--- Supplied material ---

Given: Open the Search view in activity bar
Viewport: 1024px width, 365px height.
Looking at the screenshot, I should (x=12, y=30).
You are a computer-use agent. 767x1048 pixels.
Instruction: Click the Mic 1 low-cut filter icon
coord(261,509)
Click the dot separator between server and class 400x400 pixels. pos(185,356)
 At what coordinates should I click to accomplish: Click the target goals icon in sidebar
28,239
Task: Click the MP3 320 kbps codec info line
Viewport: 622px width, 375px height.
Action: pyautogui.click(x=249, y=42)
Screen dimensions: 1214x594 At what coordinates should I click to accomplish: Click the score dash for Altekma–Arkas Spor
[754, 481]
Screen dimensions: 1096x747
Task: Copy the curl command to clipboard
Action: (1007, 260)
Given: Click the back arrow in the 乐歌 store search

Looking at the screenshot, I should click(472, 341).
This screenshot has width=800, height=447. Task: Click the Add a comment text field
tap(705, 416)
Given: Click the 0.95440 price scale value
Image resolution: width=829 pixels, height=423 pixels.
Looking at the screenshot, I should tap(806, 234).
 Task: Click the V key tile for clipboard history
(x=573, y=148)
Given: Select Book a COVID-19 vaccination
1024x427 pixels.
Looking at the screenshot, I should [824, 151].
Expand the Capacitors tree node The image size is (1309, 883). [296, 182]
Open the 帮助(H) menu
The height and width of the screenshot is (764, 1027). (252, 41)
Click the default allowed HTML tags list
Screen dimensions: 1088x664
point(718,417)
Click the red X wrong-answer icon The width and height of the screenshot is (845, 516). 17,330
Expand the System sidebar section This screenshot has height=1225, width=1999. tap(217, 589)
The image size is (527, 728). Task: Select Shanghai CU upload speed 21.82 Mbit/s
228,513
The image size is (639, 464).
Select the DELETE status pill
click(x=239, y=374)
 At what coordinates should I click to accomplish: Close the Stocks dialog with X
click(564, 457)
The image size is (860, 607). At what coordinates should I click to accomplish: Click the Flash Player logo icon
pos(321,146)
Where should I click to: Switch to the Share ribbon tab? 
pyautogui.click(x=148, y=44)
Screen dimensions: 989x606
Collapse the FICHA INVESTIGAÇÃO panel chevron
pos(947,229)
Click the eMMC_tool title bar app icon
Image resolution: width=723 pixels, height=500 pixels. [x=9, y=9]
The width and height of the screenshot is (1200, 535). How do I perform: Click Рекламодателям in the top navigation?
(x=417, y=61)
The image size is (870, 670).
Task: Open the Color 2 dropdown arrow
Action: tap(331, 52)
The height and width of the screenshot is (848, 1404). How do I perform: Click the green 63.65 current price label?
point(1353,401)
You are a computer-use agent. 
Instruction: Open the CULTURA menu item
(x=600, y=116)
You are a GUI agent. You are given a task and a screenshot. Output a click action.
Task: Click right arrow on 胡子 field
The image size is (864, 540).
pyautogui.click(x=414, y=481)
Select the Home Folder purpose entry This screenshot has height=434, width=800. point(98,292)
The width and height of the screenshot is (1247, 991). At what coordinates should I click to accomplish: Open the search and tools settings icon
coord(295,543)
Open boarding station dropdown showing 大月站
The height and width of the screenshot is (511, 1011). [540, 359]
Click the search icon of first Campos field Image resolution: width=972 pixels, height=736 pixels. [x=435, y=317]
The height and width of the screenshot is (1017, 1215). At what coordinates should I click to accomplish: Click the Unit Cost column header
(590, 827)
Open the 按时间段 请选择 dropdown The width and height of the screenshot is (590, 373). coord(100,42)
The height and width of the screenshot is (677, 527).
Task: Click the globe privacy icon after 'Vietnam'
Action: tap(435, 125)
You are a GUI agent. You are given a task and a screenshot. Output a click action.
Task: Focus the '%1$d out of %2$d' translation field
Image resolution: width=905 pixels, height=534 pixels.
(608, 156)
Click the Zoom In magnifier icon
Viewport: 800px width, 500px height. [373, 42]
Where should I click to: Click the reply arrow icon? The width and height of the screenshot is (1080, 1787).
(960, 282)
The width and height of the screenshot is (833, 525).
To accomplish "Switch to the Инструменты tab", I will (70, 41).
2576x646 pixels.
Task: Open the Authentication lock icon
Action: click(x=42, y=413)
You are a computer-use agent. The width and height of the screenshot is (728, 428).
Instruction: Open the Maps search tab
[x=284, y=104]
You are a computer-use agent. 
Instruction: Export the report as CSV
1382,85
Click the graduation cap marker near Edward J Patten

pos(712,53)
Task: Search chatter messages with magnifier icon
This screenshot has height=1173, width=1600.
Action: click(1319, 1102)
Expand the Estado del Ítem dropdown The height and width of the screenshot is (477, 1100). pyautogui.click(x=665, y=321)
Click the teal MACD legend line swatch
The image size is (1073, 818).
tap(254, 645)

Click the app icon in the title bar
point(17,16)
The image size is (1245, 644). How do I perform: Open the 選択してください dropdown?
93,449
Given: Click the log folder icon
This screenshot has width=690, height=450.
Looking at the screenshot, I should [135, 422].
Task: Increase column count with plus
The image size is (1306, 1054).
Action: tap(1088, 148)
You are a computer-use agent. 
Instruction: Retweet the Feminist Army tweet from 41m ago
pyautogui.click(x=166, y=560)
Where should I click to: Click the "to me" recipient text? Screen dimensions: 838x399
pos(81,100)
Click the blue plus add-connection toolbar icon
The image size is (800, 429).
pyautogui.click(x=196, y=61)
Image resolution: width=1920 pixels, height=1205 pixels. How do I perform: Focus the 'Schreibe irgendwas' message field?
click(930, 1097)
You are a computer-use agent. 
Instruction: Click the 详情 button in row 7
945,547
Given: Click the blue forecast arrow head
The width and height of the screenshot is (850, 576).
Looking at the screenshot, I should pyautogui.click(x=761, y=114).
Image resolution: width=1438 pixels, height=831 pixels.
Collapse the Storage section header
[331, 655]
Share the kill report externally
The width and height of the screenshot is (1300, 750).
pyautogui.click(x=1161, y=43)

---

Would you retype the lines above from the one with "Instruction: Click the Mic" down to the one with "Task: Click the MP3 320 kbps codec info line", word for word, both ends included and no other lines?

Instruction: Click the Mic 1 low-cut filter icon
coord(261,509)
Click the dot separator between server and class 400x400 pixels. pos(185,356)
 At what coordinates should I click to accomplish: Click the target goals icon in sidebar
28,239
Task: Click the MP3 320 kbps codec info line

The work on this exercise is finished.